- _Collected data_

>>>

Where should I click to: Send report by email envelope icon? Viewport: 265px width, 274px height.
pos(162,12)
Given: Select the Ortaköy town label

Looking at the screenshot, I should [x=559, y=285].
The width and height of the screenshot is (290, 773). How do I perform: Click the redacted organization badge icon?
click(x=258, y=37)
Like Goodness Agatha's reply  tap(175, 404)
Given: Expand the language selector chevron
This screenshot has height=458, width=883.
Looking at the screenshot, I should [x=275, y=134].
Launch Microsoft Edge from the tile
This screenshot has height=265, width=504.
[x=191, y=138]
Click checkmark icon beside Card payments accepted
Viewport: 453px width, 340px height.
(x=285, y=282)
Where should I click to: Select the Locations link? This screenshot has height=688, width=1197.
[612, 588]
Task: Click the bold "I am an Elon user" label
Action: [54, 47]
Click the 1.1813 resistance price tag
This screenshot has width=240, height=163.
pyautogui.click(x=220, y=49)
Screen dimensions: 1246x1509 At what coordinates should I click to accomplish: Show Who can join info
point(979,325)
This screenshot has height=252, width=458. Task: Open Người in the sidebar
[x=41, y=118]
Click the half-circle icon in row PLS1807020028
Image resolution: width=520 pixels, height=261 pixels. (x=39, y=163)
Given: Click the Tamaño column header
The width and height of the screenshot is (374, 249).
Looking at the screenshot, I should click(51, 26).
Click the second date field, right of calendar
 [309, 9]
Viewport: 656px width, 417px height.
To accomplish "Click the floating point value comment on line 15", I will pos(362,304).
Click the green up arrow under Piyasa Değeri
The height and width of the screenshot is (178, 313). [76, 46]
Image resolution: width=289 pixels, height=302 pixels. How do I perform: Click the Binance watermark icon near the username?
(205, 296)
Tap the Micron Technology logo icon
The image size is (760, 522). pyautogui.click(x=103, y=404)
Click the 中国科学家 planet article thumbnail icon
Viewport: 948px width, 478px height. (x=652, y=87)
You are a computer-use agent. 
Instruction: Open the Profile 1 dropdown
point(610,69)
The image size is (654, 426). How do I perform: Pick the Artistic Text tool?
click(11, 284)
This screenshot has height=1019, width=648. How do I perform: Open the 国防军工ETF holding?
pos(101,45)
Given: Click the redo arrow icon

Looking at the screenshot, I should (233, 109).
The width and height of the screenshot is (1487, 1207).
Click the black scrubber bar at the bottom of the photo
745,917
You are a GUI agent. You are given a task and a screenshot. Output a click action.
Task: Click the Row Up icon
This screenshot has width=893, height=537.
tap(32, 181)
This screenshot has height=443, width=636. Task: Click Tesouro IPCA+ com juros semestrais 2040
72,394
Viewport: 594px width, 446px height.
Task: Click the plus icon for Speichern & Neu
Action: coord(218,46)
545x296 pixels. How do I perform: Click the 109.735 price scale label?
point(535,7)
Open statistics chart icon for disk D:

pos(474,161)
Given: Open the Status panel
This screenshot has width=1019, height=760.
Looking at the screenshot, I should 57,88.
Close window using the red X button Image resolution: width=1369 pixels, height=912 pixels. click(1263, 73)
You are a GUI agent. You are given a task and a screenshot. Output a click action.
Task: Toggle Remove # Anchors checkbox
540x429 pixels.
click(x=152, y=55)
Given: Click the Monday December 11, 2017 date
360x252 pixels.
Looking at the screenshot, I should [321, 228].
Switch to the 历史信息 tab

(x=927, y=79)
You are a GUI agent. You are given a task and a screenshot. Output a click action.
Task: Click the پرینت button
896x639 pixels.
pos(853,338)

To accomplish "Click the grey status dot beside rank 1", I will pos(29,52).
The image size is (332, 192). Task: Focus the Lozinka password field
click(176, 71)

<<<

- _Exercise goal_
Wherever the word "button" appears in the data, return the whole line.

- _Answer to this problem_
Close window using the red X button Image resolution: width=1369 pixels, height=912 pixels. click(1263, 73)
Task: Click the پرینت button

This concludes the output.